Sunday, June 17, 2018

FILM REVIEW: "First Reformed"

Artists are often deliberately esoteric, as if limiting the number of people who understand their work will somehow increase its value. For example, I read the following sentence in an article about art forgeries, describing one of the top experts in the field: "Martin, a tall man with lumber-beam shoulders, has a voice that never surpasses a murmur." Momentarily confused, I had to read it twice, sidetracked by the murmuring lumber beams. Oh, I get it -- why not just say he had broad shoulders and spoke in a low voice?

"First Reformed," the new film by director Paul Schrader starring Ethan Hawke and Amanda Seyfried, goes the esoteric route whole hog. In fact, one reviewer (Roger Ebert.com) praises the film as "very special.... for a certain, inevitably rather limited audience." Naturally I was intrigued, wondering if I was special enough to be part of that audience. Turns out I was -- and I wasn't, mostly because Schrader does a lot of murmuring lumber-beaming in the telling of his story.

Pastor Toller (Ethan Hawke) wears a worried expression throughout.
Simply put, small-town pastor Ernst Toller (Hawke), depressed after his soldier son dies in Iraq and his marriage ends, tends to his small flock at a 250-year-old church in upstate New York that hardly anyone attends. He lives alone and drinks heavily while writing his darkest thoughts in a journal each night. One day Mary, a young parishioner (Seyfried), approaches and asks him to counsel her husband Michael (Phillip Ettinger), a just-sprung-from-Canadian-prison climate-change activist who is suicidal over the continuing degradation of the planet. Mary is pregnant and Michael questions the validity of bringing a new life into an ever-worsening world.

There is a lot of talk. Lots and lots of talk, about God and the meaning of life and climate change and pollution. It must have taken quite a while for everyone to learn their parts.
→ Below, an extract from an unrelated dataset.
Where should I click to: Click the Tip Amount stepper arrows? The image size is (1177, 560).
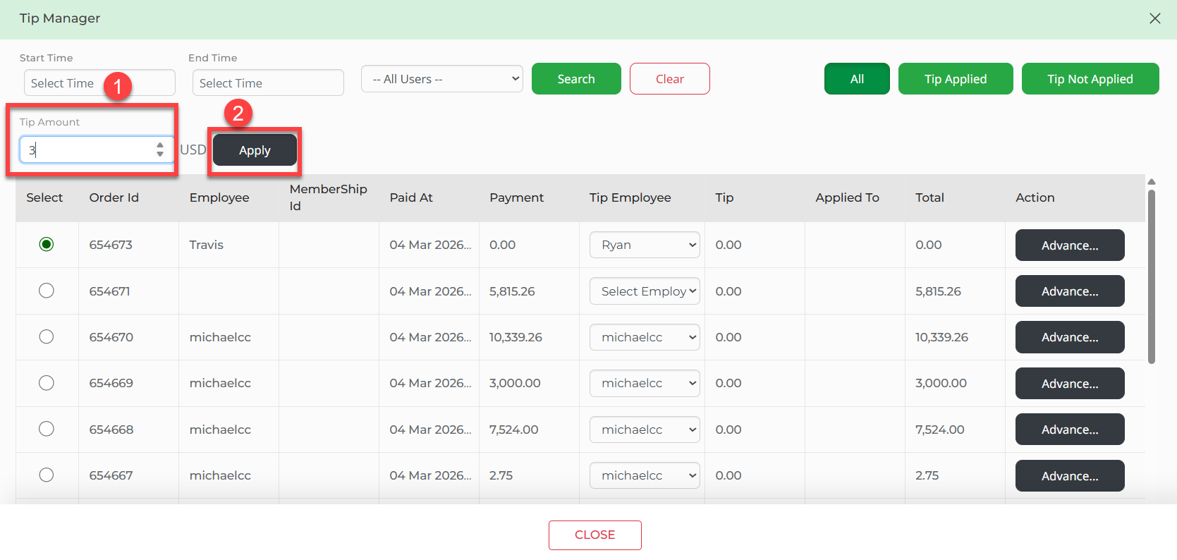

I can't say more about what happens since I don't want to be a spoiler and besides, I'm not 100% sure. (The director also isn't sure, and admitted as much in an interview.) But I will say there are superb performances by the entire cast and stunning images throughout, be it a lovely country church or a glittering toxic waste dump. There are also gruesome scenes of a body in decline from a severe illness. (A close-up of Pepto-Bismol bubbling in a glass of whiskey will stay with me forever, tainting both.) There's a very long kiss, possibly longer than the memorable one between Steve McQueen and Faye Dunaway in the 1968 film The Thomas Crown Affair. And let's not forget that head blown off in the snow. All of this is accompanied by horror-movie music.

The film ends before you're ready. See it if you're special enough.